Hard-hitting, smart and snarky, this non-stop action romp pulls few punches as rogue Special Ops killers bite back at the illicit agency which betrayed them. But their initial aim – to turn the tables on the men who manipulated them into committing off-the-books and increasingly unjustifiable homicides – rapidly escalates into something more significant. Cal Winter and his team end up on a Mission Impossible to save the world, with a side order of personal redemption in the process.
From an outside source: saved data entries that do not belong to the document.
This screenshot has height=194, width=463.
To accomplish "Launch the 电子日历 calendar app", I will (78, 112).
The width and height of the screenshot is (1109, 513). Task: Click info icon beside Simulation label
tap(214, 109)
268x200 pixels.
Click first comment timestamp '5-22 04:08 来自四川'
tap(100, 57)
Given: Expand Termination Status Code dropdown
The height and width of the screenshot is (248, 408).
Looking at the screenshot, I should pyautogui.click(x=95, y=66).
This is the third Cal Winter military thriller and as I’d not read the first two I did spend a fair bit of time playing catch up at the back there. It’s crammed full of geek-speak (well explained for us mere hoomans), army jargon (not explained at all, so you need to know your INTEL from your EXFIL) and international agencies (and if you get confused between the Secret Intelligence Service and the Security Service then maybe you’ve wandered into the wrong genre…)
Author Dominic Adler definitely delivers on the technical side, demonstrating extensive weaponry expertise and cracking combat sequences. Cal Winter, the series’ damaged goods protagonist, almost defines the principle that the best defence is a fast and nasty offense. But this is much more sophisticated than the typical running, shouting and shooting sprawl which BourneAgain books tend to dissolve into. ‘Saint Jude’ is more subtle than that, and includes taut scenes of bristling standoff, where deadly professionals stalk and glare but silently signal not to unleash mutually assured destruction in a public place stuffed with civilians.
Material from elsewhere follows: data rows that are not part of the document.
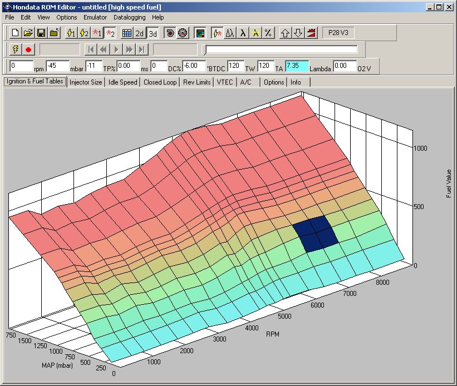Image resolution: width=457 pixels, height=386 pixels.
Task: Toggle the 2d graph view
Action: tap(140, 33)
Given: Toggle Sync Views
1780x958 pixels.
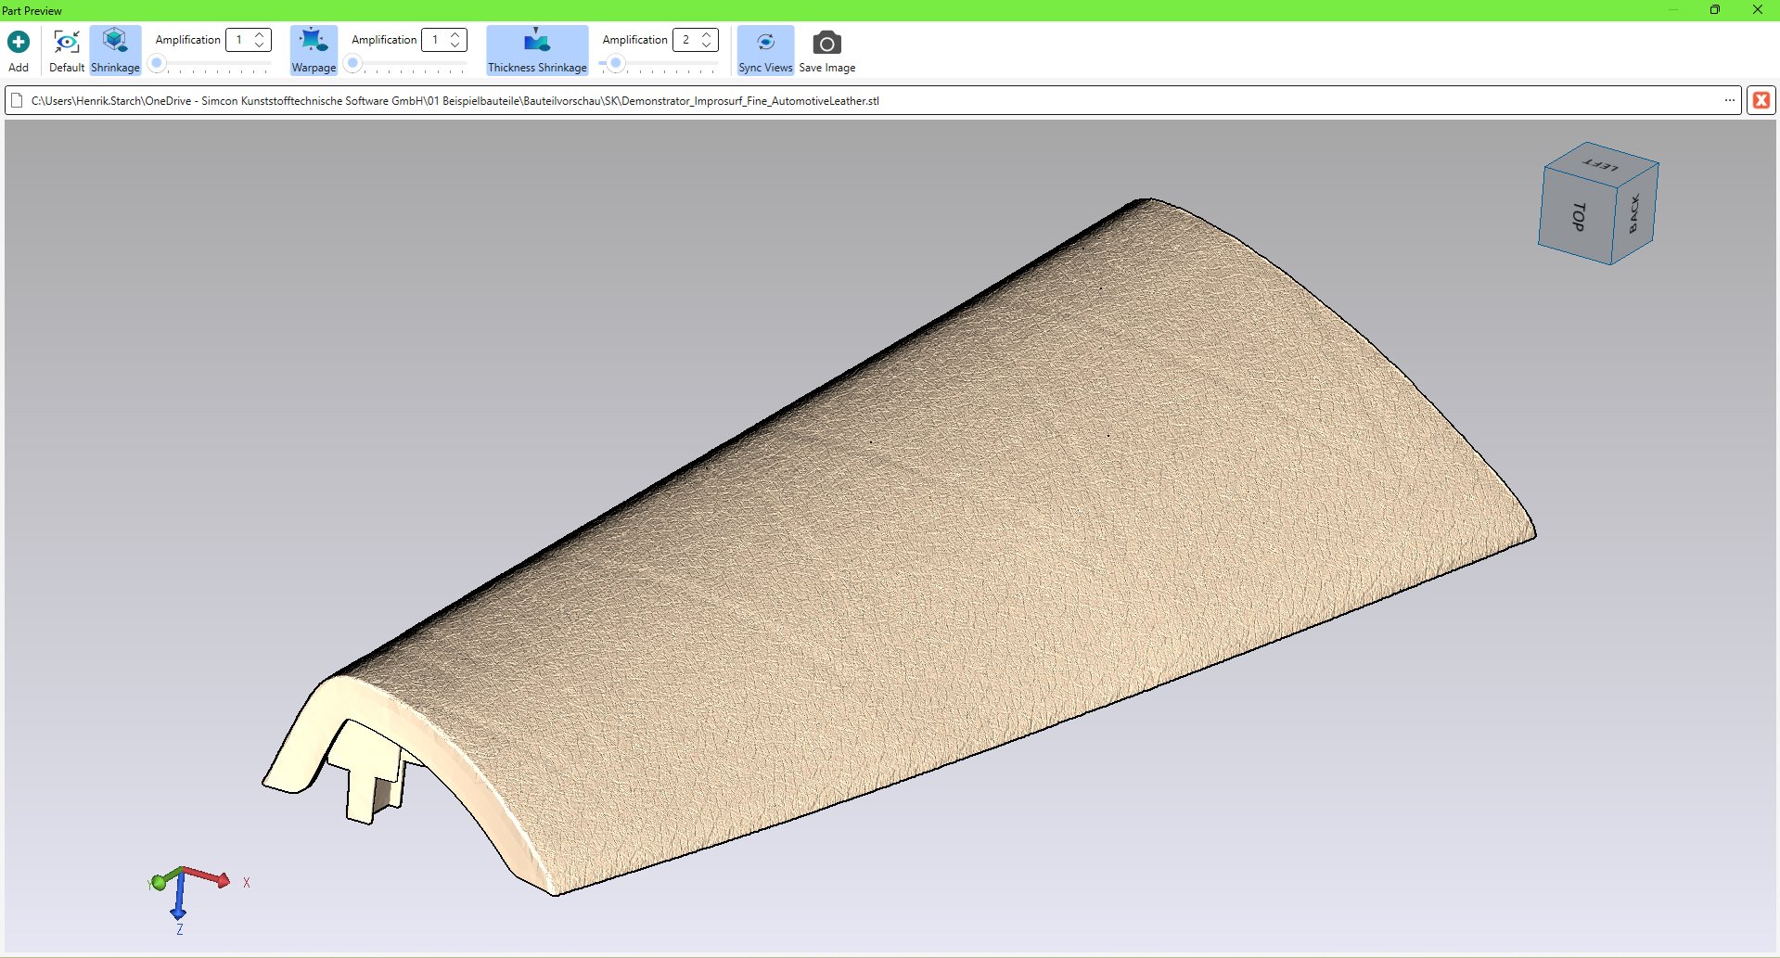Looking at the screenshot, I should (765, 51).
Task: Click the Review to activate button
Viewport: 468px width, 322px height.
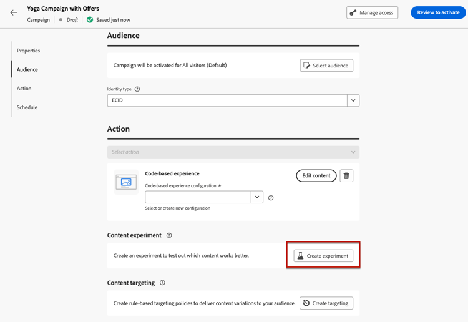Action: tap(438, 12)
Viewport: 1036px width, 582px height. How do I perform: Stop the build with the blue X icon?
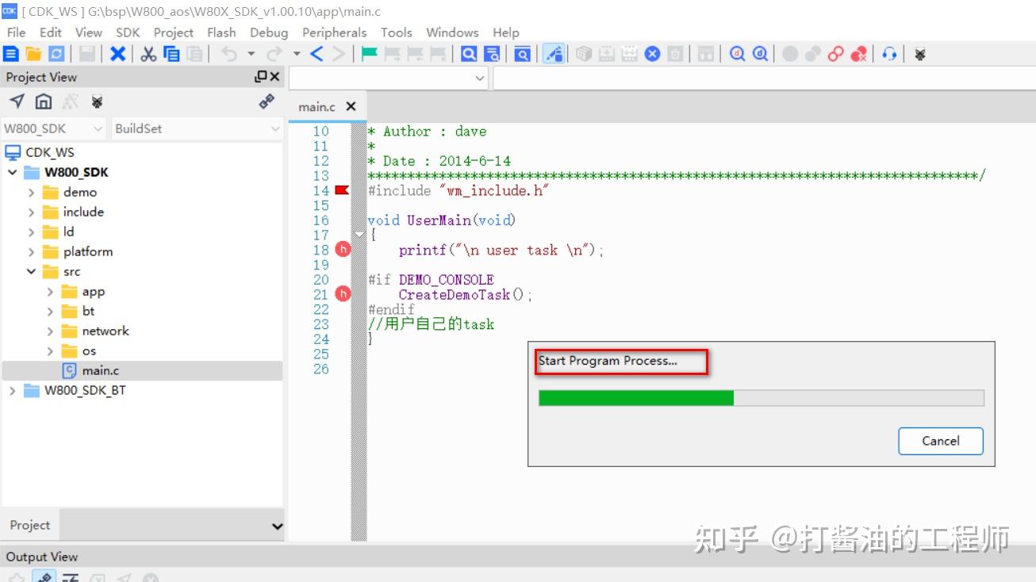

The chapters rattle along; each set piece introducing another couple of intriguing characters to Adler’s carefully constructed cast. The Russian guy, for instance – now he certainly seems like someone who lives in interesting times.
Speaking of which, this well-timed tale highlights the spiralling chaos which could so easily occur in the event of a carefully co-ordinated cyber-attack. The author convincingly tangles the threads of rising tension in the Baltic together with the UK’s developing separation from mainland Europe. If the ransomware attack on the NHS and corporate networks got you worried, then Adler’s entirely plausible attack vector – which undermines the UK economy and sets the streets ablaze with civil unrest – will have you buying gold bullion and storing bottled water…
I also really enjoyed Adler’s representation of ol’ London town which explores the (literal) sub-culture of the capital, by delving into the depths of abandoned Tube stations and Cold War era fallout shelters. I was a little less convinced by Winter’s supposed addictions or the love-interest ladies, but these were minor bumps in what otherwise was a thoroughly enjoyable, rollicking ride.
Good enough to go back and grab the first two books in the series, that’s for sure.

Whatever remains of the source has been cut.